生データ.
==============================
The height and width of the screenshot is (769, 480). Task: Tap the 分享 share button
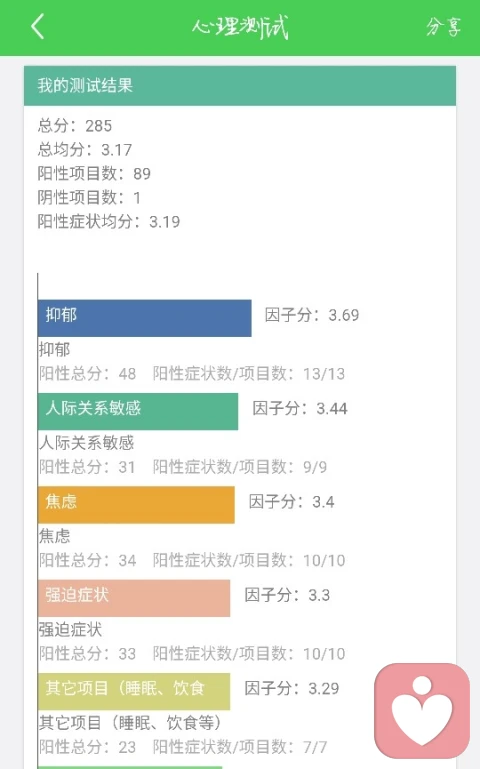coord(443,26)
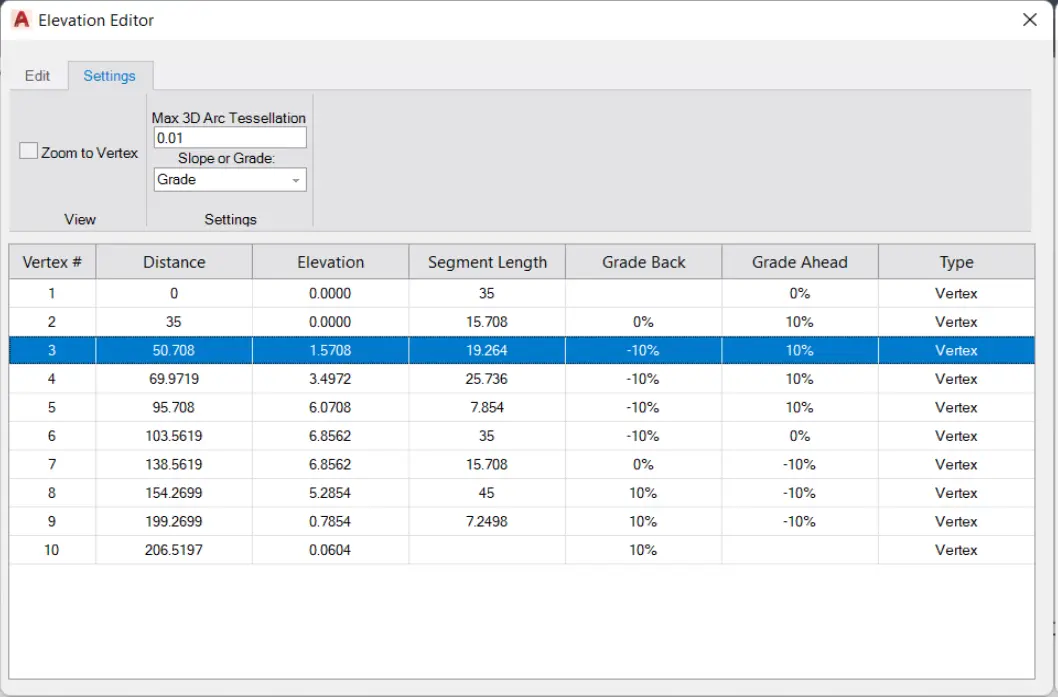Click the Grade Ahead column header
Screen dimensions: 1058x697
(799, 262)
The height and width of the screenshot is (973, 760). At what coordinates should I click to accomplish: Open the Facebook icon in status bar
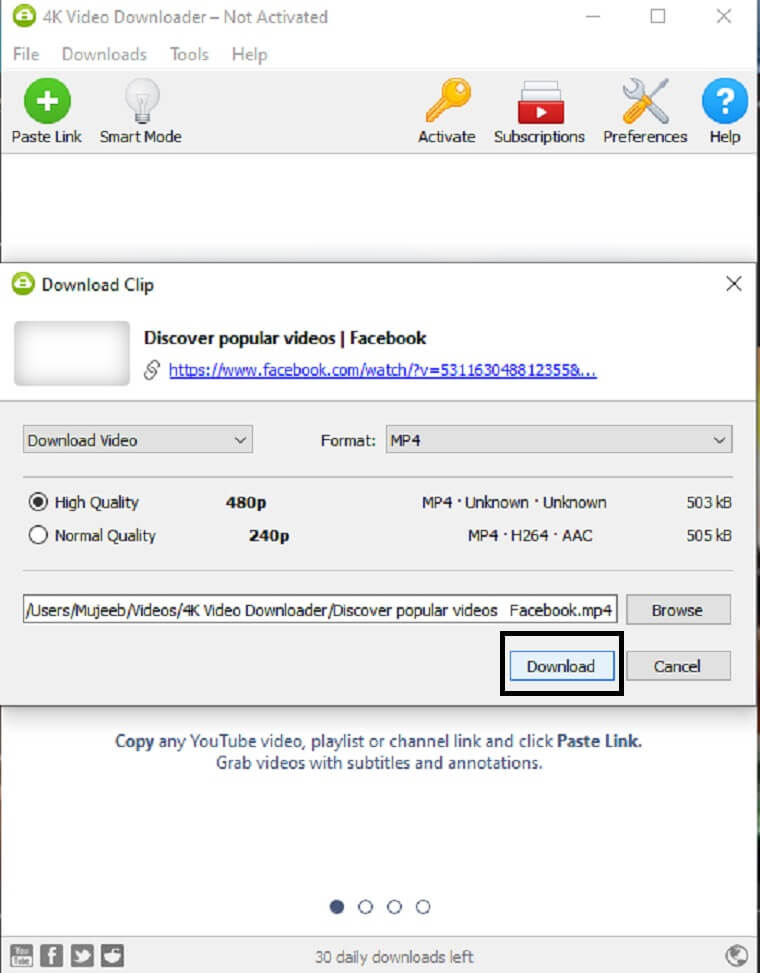(x=51, y=955)
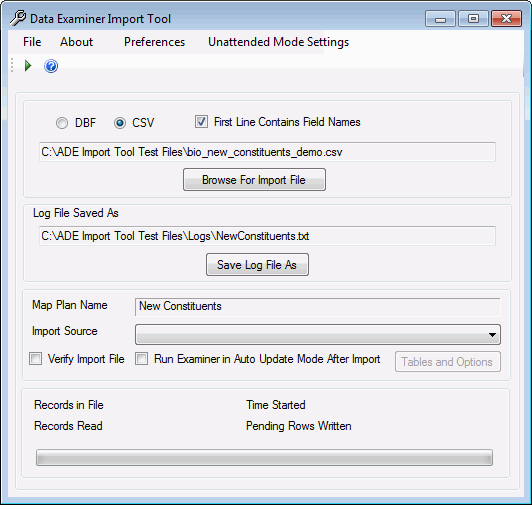The height and width of the screenshot is (505, 532).
Task: Open the File menu
Action: point(32,42)
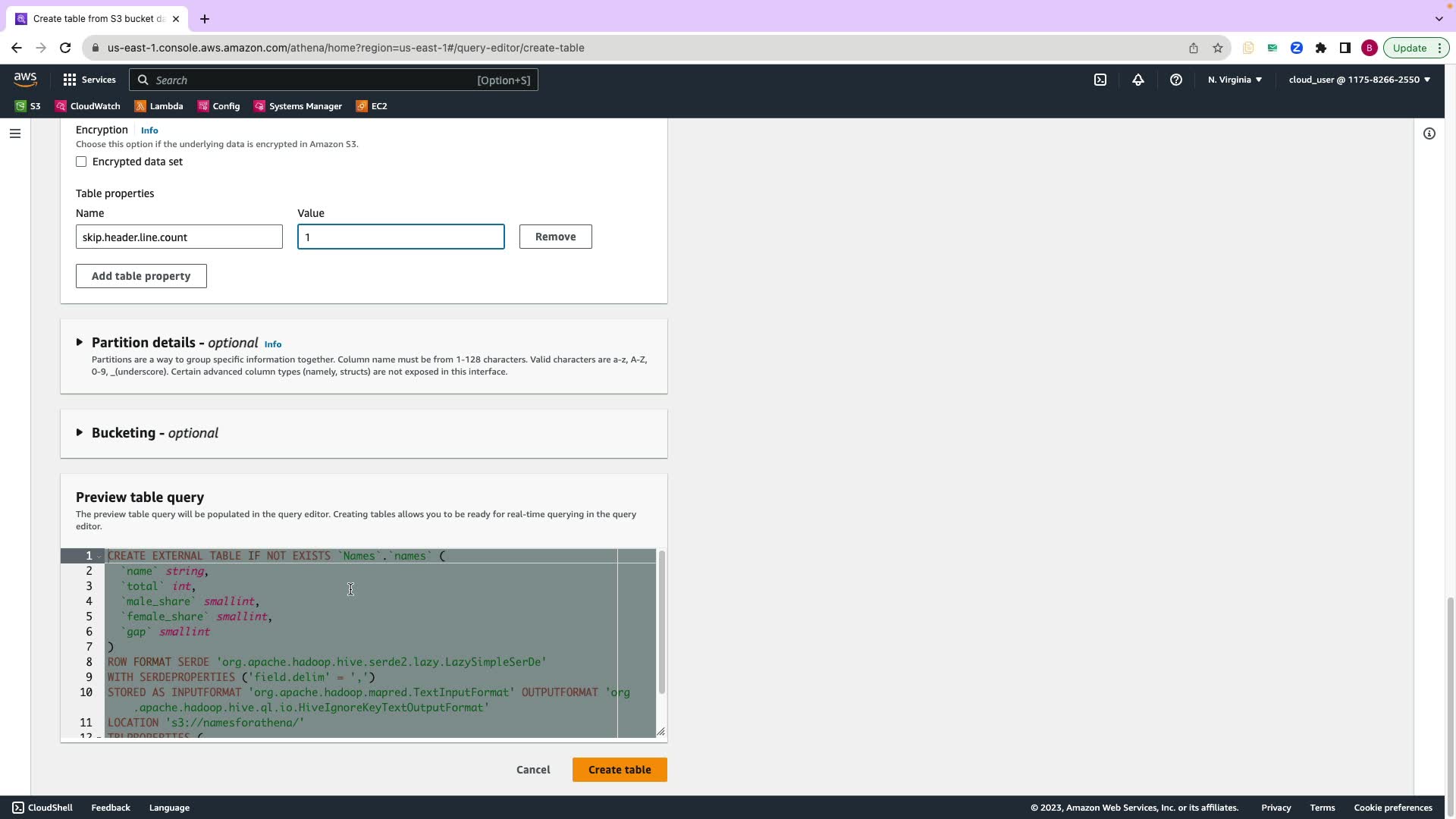Image resolution: width=1456 pixels, height=819 pixels.
Task: Click the preview query editor scrollbar
Action: 661,622
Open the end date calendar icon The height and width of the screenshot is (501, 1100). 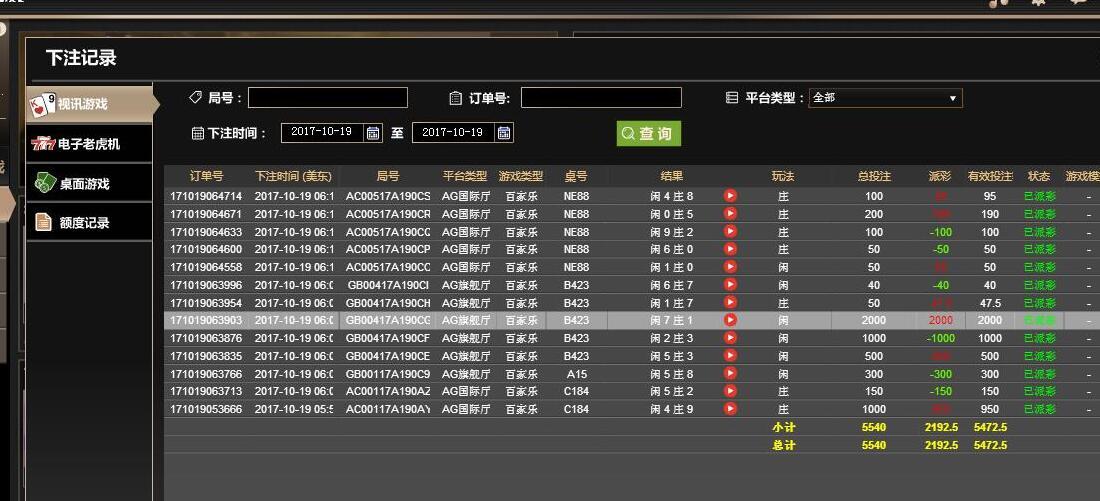[x=504, y=133]
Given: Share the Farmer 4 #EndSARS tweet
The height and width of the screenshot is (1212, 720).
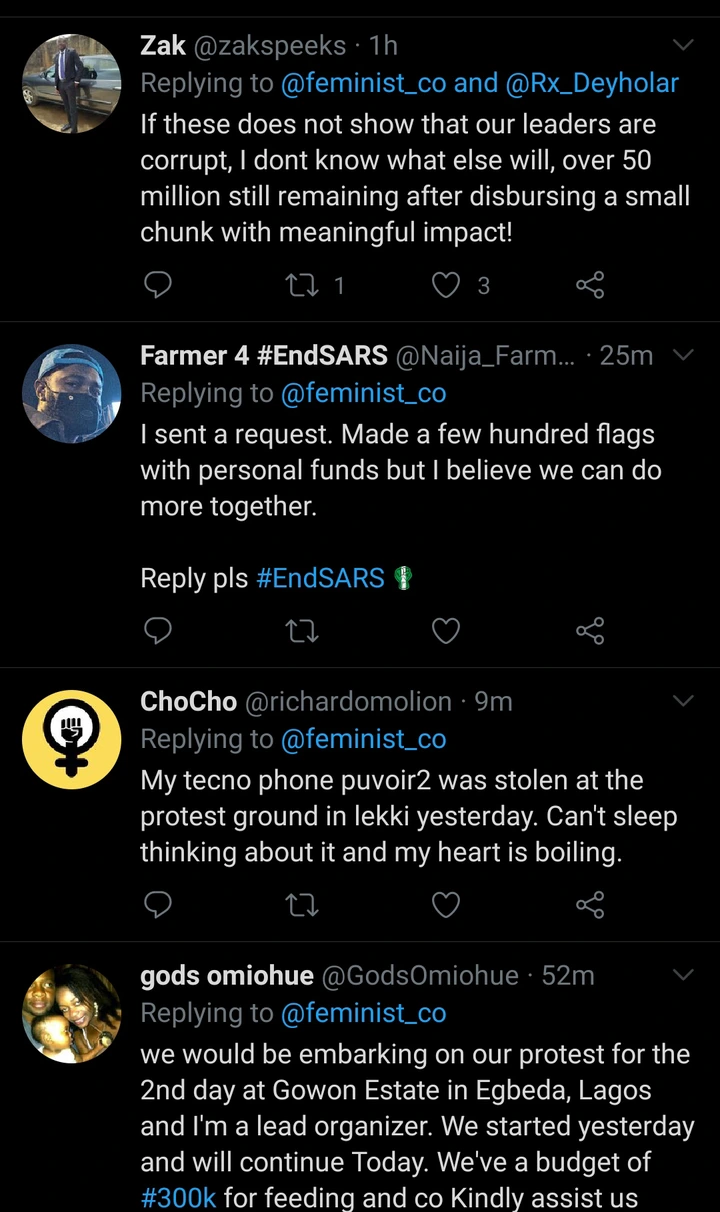Looking at the screenshot, I should click(590, 631).
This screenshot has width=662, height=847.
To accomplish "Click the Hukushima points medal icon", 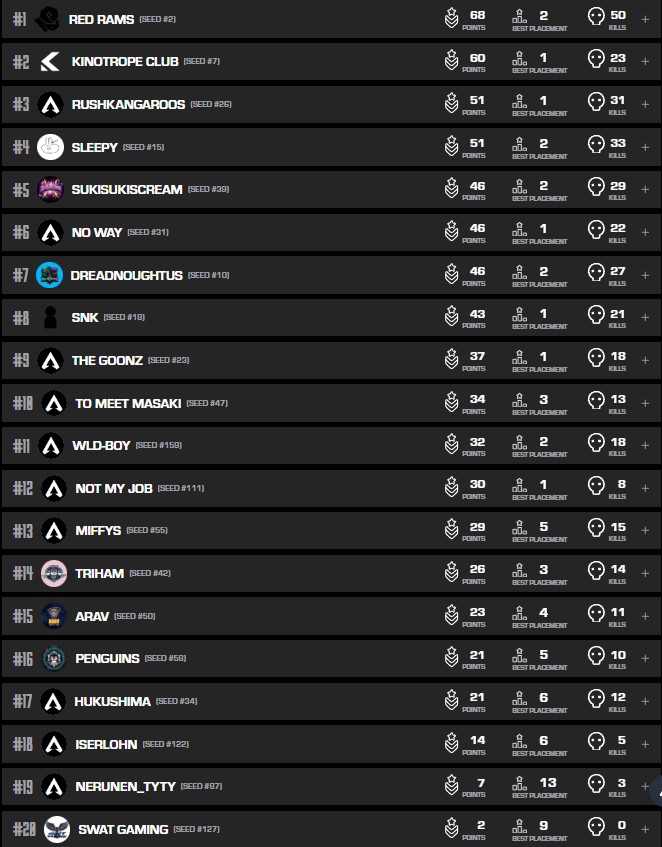I will [x=452, y=701].
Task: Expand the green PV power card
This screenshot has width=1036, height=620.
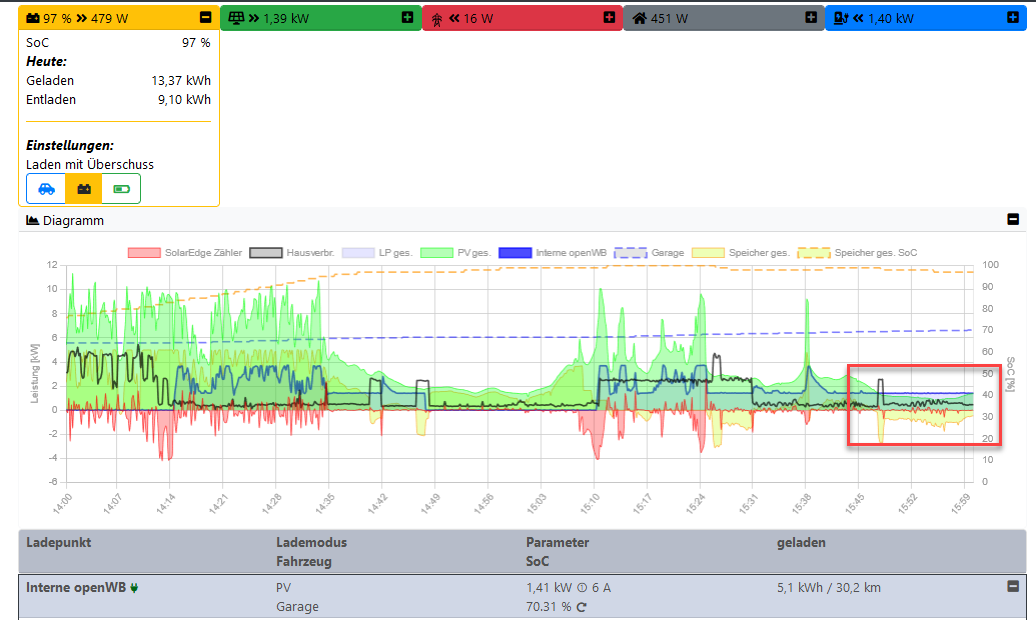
==============================
実行する課題.
「Task: Expand the green PV power card」を含む行からデータの最後までを、その行も含めてそのまま繰り返してください。画像は答えに入れず、文字だけを書き写すこと。

この問題の解答.
Task: Expand the green PV power card
This screenshot has width=1036, height=620.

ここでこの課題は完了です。